L’Afrique, la terre des motos électriques
Pour l’instant, les chiffres sont encore minuscules par rapport à d’autres régions. En Inde, pays pauvre dont la population est à peu près équivalente à celle de l’Afrique, 1,5 million de véhicules électriques, principalement des deux-roues, n’ont été vendus rien qu’en 2023. Le cabinet de conseil McKinsey s’ Attendez à ce que le marché des motos électriques croise plus rapidement en Afrique que dans toute autre région jusqu’à la fin de la décennie, mais en grande partie parce qu’il part d’un niveau plus bas.
De nombreux facteurs pourraient toutefois freiner la transition vers la mobilité électrique. Les pessimistes notent que peu d’entreprises sont susceptibles de se développer au-delà des grandes villes africaines. La plupart des démarrages de véhicules électriques doivent encore démontrer qu’elles peuvent gagner de l’argent, ce qui freine les investisseurs ; l’infrastructure des batteries, en particulier, est à forte intensité de capital et difficile à rentabiliser. Dans de nombreux pays du continent, les véhicules électriques auront du mal à être compétitifs tant que les gouvernements subventionneront le carburant et que l’électricité sera irrégulière.

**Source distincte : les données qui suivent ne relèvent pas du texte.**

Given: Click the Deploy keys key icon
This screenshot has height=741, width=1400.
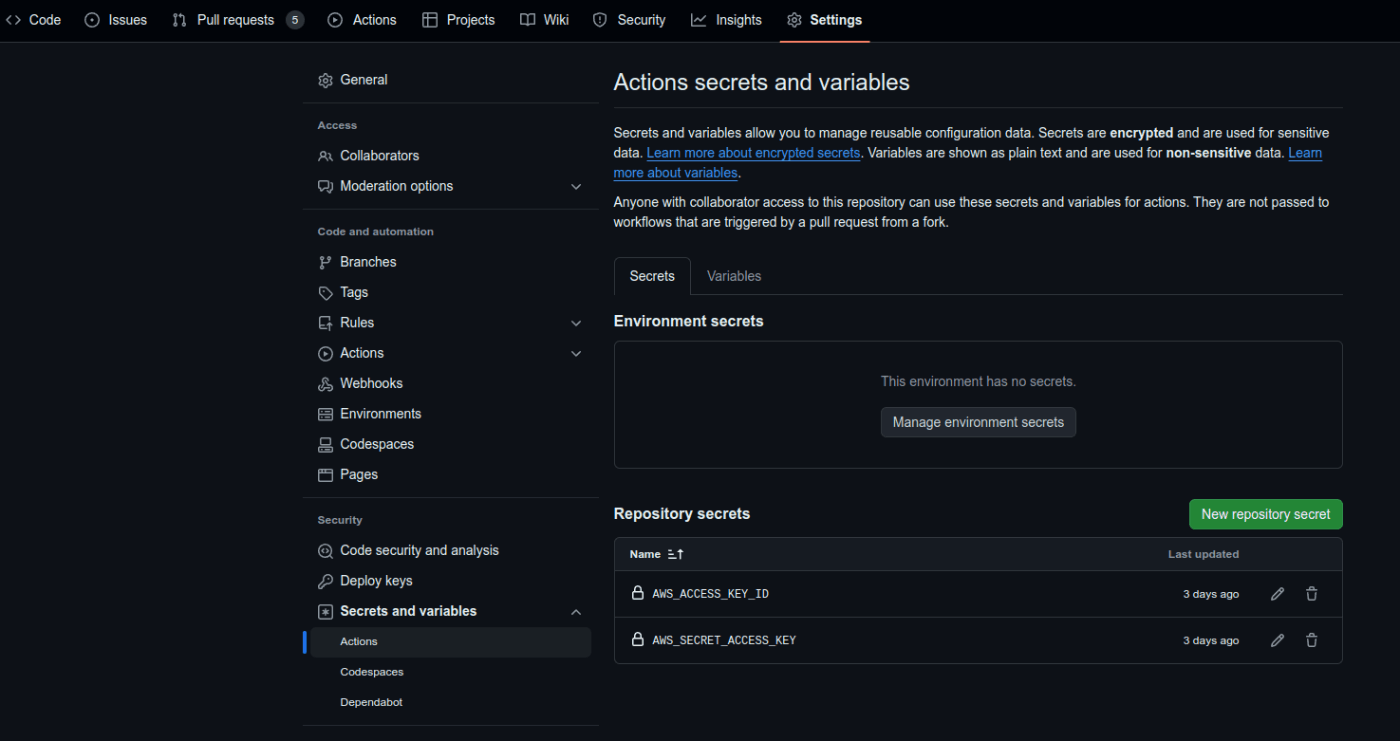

Cependant, même si la transition reste confinée aux grandes villes, cela pourrait faire une grande différence pour leurs habitants, d’autant plus que de plus en plus d’Africains s’installeront dans les zones urbaines au cours des prochaines décennies. On entend souvent dire que la transition vers l’énergie verte impose des coûts inabordables aux pays africains pauvres. L’électrification des transports démontre le contraire.